DisneyQuest – Thumbs Up or Thumbs Down?


Rex and I have visited DisneyQuest at least 3 times that I can remember. I think I can speak for Rex when I say that we always leave the interactive indoor theme park with mixed emotions. First, a little history.


DisneyQuest is an interactive indoor theme park located in Downtown Disney at the Walt-Disney World Resort in Florida. The building is a 5 story complex that has no windows and consists of arcade games, virtual reality attractions, web terminals, a Cheesecake Factory cafe, and some "rides." For the price of admission, all of this good stuff is free, so you are not popping quarters into arcade machines, etc. (thanks to Wikipedia for some of the info in this paragraph)

Sounds cool, right?
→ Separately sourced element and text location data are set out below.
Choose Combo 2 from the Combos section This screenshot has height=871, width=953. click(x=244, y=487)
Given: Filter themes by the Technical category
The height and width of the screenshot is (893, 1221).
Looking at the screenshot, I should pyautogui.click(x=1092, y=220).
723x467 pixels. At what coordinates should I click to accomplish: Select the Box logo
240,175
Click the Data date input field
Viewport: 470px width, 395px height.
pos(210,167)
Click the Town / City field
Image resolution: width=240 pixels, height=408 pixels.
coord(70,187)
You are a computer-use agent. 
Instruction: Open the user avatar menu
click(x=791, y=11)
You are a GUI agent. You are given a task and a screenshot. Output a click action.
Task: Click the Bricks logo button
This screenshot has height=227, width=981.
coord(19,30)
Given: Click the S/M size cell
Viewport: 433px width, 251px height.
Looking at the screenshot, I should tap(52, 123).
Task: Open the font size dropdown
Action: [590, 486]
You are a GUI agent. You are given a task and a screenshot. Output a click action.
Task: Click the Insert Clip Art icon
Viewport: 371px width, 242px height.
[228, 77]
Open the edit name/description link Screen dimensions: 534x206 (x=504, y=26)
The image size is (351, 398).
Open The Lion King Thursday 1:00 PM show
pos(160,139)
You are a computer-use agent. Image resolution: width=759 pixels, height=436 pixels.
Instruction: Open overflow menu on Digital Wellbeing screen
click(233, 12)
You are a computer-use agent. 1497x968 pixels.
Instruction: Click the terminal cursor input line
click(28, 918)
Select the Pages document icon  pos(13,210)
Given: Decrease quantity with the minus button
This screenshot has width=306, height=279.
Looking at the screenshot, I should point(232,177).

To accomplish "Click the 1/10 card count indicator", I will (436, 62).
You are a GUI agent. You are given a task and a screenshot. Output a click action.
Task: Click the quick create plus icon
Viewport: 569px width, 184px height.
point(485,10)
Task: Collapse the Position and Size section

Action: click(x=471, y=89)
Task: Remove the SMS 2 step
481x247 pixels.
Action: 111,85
Well, Rex and I sure thought so the first time we stumbled across Disney Quest during one of our adventures to Orlando. We quickly decided to check it out. After buying an admission ticket, you are placed in an elevator that takes you to the third story of the complex. This elevator ride is actually one of the coolest parts of DisneyQuest. Once inside the elevator, the space darkens and the mirrors on either side of the elevator begin to show the "Genie" from Aladdin. There is a neat 1 minute "film" of the Genie entertaining you and getting you excited for when the doors open to the third floor. These elevators are only for getting you started, you cannot ride them back down to exit. (In fact, finding the exit can be somewhat of a trick!)

Once you step out of the elevator, it is a little overwhelming. You are at an "atrium" where you must decide where to go to start your adventure. Staircases go off in all kinds of directions. If you have never been to DisneyQuest before, you basically just have to decide where to start and go from there. The layout is somewhat confusing, which actually makes it pretty cool. You never know exactly where you are in relation to anything else in DisneyQuest. There is a "classic arcade" level where gems like Donkey Kong, Asteroids, and Space Invaders are just ready to be played. Then, of course, there is a large section of modern arcade games. As mentioned in a recent Audio Journeys with RexandtheBeast, one of our favorite attractions at DisneyQuest is the Buzz Lightyear's Astroblaster. This is basically bumper cars, except a gunner is launching foam balls at other cars and a direct hit sends the other car into a tail spin. Our first time on this attraction was a classic RexandtheBeast memory. We dominated. Rex was driving and managed to keep us from being hit. I was the gunner and basically landed direct hits on everything I shot at. It was great. The second time we tried our luck, we were unsuccessful. We stayed in the "black hole" the entire ride, which means we were spinning for 4 straight minutes.

The attraction to avoid at all costs is the "Ride the Comix" located on the 5th floor. It is a cool concept, but after playing for just a couple of minutes, you want to visit the DisneyQuest bathrooms for a good puking session. Plus, there is always a decent line. However, located on the same floor as "Ride the Comix" is "Invasion!" This is a great game where you are trying to rescue astronauts from attacking aliens. We always play this one at least twice.

The web terminals are basically useless. Not only are all the terminals usually occupied, but if you do manage to find an empty one, the navigation on the computer is near impossible. They have it set up where you have to use their own "mouse" and it just doesn't work well at all. In addition, the "Pinball Slam" game where participants are actively involved in a game of pinball doesn't really seem to work either. I have a theory that this is just a way for kids to rock and jump around and it has zero effect on the actual game.

I give DisneyQuest a thumbs up because it is somewhat unique and has some fun games. It does seem like they could improve some attractions and keep things fresh. Apparently, from what I have read, that was exactly the original concept. But, after a location in Chicago, IL had to close because of poor attendance, the energy behind DisneyQuest waned. Wikipedia says that "originally, the idea was that no attraction would ever go unchanged for more than two or three years. However, after the Chicago location and the DisneyQuest project overall were closed, the one location in Florida has been unable to financially merit a complete attraction overhaul." This makes perfect sense. The biggest complaint Rex and I have always had is that it seems the complex begs for updates and new attractions. If the original plan had been able to follow through, I think I would be much more optimistic about DisneyQuest. Nevertheless, people who have never experienced it and are not concerned with another $30 per person should check it out.